The Christian right also faces a stiff challenge from Democrats, who successfully reached out to evangelical voters last November. In some cases they did so by fielding candidates with pro-life credentials, including newly elected Sen. Bob Casey of Pennsylvania and Rep. Heath Shuler of North Carolina. In other cases they did so by simply recasting the party's rhetoric and reaching out to church groups. "They were smart," says Genevieve Wood, director of strategic operations at the Heritage Foundation and a former staffer at the Family Research Council. "They made a deliberate attempt to go after those folks."
Case in point: Ohio. In 2004, Ohio provided the critical margin to re-elect Bush, as evangelical voters flocked to the polls to support a ballot measure banning gay marriage. But in 2006, the political landscape shifted dramatically. In the governor's race, the Democrats nominated Ted Strickland, a former Methodist minister who spoke movingly about his religious beliefs, met with voters at churches, placed ads on Christian radio stations and reframed traditional Democratic issues -- improving health care, ending poverty, protecting the environment -- as "Christian values." In the end, Strickland won the race with nearly half of the white evangelical vote -- almost as much as his Republican opponent, Ken Blackwell, a conservative evangelical.
It was a stunning result. "We split the white evangelical vote and won outright among mainstream Protestants and Catholics," says Mara Vanderslice, a political consultant who helped the Democrats target Christian voters in Ohio and other key battleground states last year. As a result, Republicans lost ground among their traditional religious base. In 2004, the GOP won seventy-eight percent of the white evangelical vote nationwide. In 2006, the party's share dipped to seventy percent -- a significant swing in hotly contested races.
"It's not like you have to win 'em," says James Carville, the Democratic strategist who engineered Bill Clinton's rise to power. "You just have to do better. Even if you go up five points, it's a big deal." The swing certainly got the attention of the Christian right. "Man, a couple of points difference -- that's what the political consultants get paid the big bucks to deliver," says Yoest of the Family Research Council. "In a divided electorate, that's significant."

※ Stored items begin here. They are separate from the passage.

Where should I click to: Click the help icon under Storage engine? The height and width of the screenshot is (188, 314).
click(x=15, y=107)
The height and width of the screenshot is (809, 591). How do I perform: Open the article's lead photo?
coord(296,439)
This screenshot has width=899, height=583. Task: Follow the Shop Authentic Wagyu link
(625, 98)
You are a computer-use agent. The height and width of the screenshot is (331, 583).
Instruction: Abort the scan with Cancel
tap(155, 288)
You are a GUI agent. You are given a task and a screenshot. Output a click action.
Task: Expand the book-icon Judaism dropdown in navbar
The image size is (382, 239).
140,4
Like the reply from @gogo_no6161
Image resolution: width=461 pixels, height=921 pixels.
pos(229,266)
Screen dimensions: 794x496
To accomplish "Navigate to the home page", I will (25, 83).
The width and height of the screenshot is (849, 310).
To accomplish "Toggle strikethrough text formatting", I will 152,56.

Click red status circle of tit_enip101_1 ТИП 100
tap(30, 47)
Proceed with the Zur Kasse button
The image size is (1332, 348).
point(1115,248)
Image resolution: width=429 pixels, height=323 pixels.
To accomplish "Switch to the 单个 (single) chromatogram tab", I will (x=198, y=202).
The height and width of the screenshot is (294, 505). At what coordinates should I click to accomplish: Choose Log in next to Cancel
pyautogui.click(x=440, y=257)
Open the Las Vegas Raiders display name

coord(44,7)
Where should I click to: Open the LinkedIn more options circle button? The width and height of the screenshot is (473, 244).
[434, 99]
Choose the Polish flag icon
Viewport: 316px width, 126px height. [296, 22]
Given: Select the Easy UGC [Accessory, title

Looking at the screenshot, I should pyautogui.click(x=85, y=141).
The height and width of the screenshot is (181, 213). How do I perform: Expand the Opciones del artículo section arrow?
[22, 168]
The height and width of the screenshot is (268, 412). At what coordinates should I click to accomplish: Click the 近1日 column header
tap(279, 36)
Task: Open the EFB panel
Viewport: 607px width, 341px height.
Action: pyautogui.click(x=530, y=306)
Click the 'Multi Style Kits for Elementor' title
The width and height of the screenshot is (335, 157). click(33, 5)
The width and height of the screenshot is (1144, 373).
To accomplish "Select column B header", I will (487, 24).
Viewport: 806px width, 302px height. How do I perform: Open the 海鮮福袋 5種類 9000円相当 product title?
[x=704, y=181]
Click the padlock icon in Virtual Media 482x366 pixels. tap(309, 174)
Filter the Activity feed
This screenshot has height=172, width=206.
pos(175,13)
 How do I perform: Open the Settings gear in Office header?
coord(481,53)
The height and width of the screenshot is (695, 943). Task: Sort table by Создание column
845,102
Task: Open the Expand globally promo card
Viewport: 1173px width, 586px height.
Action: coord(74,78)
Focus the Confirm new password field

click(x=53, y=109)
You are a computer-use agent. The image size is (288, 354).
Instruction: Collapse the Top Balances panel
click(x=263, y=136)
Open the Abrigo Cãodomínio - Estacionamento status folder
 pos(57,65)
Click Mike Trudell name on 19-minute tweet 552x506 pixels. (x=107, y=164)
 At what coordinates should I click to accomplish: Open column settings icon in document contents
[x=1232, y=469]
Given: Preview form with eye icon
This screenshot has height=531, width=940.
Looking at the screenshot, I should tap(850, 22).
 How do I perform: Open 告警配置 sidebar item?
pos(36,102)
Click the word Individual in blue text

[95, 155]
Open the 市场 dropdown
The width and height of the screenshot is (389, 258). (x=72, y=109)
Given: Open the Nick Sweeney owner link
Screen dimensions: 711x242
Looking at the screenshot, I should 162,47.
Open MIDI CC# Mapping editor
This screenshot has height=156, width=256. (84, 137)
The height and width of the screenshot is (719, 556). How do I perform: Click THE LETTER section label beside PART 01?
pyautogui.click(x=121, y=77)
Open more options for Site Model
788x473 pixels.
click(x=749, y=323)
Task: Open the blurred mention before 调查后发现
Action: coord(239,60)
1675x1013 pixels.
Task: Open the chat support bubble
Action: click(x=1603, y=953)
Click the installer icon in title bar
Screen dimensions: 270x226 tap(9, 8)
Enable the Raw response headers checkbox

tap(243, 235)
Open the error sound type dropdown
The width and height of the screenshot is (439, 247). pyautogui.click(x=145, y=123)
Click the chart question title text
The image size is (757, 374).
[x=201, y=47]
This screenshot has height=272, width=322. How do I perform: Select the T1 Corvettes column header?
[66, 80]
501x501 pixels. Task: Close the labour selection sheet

Despite GOP losses among evangelical voters, most observers agree that the religious right remains the bedrock of the Republican coalition. According to John Green, a senior fellow at the Pew Forum on Religion and Public Life, the GOP must win back evangelical voters in Iowa, Missouri, Illinois, Indiana and Ohio if it hopes to retake Congress. "It's hard to imagine the Republican Party making a comeback in the Midwest without evangelical voters," says Green.
That's a view evangelical leaders are quick to echo. "The Republicans can't win without their base," insists Andrea Lafferty, executive director of the Traditional Values Coalition, which includes 43,000 churches. "And Christian voters are their base."
Democrats are also careful not to underestimate the continuing strength of the religious right, saying it is far too soon to predict the end of social conservatism. The Christian right has been repeatedly proclaimed dead over the past twenty-five years, particularly after the election of Bill Clinton in 1992 -- only to rise stronger than ever.
"The reports of their demise have been greatly exaggerated," says Carville, noting that the religious right's media empire and network of churches provide the Republican Party with a permanent national infrastructure. "If anybody thinks that they're not going to exert influence in the Republican nominating process in 2008, they're nuts."